DIRECTIVE:
Rewrite the entries from the line with "What do you see at coordinates (1889, 101)" to the line with "The height and width of the screenshot is (700, 2576). I", replacing "width and height" with "dimensions" and leaving everything else unchanged. Return only those lines.

SUPPLIED MATERIAL:
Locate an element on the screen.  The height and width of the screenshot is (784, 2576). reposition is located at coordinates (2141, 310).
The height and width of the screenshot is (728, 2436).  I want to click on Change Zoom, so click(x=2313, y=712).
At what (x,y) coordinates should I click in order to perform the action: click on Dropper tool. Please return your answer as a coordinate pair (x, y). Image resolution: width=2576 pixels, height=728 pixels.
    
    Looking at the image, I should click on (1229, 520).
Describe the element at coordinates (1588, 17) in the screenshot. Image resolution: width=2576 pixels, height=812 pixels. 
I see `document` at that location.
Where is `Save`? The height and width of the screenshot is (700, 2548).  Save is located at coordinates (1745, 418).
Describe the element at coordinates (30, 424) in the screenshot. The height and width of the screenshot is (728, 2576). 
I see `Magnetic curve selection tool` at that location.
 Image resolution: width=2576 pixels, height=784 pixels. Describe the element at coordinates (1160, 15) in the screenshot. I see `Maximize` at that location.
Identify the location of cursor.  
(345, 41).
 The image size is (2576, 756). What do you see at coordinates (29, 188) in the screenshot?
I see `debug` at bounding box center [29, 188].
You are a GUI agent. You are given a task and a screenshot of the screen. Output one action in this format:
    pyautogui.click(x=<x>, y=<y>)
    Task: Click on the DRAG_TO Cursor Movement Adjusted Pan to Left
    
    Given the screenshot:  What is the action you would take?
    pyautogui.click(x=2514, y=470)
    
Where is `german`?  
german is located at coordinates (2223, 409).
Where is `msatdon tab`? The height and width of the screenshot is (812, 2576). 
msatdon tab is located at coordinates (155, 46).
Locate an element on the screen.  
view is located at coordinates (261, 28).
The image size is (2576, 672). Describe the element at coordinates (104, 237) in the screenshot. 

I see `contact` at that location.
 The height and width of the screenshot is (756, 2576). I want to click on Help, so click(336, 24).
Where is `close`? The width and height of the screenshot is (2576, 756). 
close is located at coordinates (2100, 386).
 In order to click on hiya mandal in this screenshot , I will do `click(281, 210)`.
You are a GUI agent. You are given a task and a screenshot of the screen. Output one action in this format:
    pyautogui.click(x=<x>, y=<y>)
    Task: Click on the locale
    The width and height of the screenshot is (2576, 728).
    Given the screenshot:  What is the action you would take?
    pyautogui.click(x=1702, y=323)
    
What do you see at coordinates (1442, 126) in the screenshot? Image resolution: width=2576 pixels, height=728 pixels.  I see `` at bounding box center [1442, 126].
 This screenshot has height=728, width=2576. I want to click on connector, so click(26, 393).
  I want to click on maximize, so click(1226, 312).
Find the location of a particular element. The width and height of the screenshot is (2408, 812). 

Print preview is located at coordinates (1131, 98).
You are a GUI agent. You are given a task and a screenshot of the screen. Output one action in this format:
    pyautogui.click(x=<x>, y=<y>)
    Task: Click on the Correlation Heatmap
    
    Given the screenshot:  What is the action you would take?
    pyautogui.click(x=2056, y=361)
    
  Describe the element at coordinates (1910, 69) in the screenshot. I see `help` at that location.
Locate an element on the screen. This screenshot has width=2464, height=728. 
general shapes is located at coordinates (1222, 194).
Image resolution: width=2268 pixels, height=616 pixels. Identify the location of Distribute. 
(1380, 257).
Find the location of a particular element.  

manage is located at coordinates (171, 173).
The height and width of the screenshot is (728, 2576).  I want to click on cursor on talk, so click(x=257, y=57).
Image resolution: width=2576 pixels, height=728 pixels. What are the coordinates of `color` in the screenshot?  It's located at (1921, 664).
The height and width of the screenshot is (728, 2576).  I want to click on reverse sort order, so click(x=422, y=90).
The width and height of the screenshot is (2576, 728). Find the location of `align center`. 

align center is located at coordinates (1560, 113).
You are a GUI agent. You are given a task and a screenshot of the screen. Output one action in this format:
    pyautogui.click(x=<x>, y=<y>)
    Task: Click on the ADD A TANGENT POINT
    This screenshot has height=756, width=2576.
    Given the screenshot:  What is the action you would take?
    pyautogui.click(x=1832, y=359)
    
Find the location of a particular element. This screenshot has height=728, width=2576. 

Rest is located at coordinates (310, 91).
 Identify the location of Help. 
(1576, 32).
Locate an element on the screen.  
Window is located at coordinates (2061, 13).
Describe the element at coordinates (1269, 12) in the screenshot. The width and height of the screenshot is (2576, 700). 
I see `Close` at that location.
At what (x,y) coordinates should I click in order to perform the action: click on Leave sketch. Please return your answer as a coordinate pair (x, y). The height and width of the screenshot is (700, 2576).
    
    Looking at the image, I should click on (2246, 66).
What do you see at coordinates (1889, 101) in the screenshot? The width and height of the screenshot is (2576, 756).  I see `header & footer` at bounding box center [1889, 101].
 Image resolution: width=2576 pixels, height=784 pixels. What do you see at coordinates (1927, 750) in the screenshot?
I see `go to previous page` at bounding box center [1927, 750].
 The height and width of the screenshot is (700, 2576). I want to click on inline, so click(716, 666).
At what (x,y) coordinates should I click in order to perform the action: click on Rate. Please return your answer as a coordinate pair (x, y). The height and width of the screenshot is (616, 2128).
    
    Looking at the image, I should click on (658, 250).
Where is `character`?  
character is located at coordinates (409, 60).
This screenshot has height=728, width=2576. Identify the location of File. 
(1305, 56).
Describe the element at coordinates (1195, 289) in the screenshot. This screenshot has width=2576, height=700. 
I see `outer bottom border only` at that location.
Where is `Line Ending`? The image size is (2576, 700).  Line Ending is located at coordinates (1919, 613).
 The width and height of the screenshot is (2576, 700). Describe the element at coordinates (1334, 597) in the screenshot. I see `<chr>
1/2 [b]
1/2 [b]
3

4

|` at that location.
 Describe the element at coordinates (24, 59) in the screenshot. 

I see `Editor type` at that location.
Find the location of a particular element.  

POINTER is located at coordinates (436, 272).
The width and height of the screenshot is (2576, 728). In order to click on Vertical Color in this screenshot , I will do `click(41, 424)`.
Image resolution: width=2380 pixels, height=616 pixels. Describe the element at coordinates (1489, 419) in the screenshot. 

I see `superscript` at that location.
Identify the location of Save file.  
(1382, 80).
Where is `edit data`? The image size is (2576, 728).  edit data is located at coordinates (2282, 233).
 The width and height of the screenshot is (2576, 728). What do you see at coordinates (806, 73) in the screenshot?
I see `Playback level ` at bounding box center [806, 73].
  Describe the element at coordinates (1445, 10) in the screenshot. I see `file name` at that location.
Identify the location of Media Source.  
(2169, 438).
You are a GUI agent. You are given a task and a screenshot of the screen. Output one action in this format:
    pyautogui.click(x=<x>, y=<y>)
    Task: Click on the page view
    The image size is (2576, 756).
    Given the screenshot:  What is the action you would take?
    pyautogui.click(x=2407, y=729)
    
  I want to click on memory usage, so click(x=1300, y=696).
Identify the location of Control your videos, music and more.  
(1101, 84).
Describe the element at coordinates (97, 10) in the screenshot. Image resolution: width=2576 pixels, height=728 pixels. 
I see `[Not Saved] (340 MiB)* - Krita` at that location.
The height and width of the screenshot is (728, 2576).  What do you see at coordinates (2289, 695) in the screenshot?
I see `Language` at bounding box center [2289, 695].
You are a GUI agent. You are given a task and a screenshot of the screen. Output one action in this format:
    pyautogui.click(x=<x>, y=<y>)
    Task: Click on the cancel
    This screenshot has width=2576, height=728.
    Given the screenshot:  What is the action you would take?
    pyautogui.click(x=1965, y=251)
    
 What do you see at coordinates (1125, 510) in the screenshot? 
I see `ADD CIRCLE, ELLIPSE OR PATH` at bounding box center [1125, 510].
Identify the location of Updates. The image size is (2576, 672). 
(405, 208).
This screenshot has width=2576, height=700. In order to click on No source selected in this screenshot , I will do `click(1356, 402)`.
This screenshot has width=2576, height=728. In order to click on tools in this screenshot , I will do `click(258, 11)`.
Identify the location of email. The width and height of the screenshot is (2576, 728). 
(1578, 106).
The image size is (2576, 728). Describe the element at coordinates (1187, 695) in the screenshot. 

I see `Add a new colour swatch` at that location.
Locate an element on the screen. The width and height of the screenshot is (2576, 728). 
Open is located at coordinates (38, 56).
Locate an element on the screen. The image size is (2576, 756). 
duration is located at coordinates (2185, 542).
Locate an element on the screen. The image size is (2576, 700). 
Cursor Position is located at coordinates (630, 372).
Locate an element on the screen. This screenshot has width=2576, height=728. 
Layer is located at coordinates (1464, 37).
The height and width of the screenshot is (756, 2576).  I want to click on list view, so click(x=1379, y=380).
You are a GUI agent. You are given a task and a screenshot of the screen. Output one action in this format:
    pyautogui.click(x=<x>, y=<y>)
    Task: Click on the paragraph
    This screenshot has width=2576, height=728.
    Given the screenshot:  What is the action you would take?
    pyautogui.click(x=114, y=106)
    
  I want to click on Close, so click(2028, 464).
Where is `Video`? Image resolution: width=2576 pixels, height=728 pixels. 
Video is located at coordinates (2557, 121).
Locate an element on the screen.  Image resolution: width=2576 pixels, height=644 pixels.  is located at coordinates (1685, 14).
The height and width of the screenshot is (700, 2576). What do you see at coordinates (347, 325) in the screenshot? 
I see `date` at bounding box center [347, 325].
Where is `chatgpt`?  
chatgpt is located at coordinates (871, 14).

WRITTEN SOLUTION:
What do you see at coordinates (1889, 101) in the screenshot? The dimensions of the screenshot is (2576, 756).  I see `header & footer` at bounding box center [1889, 101].
 Image resolution: width=2576 pixels, height=784 pixels. What do you see at coordinates (1927, 750) in the screenshot?
I see `go to previous page` at bounding box center [1927, 750].
 The height and width of the screenshot is (700, 2576). I want to click on inline, so click(716, 666).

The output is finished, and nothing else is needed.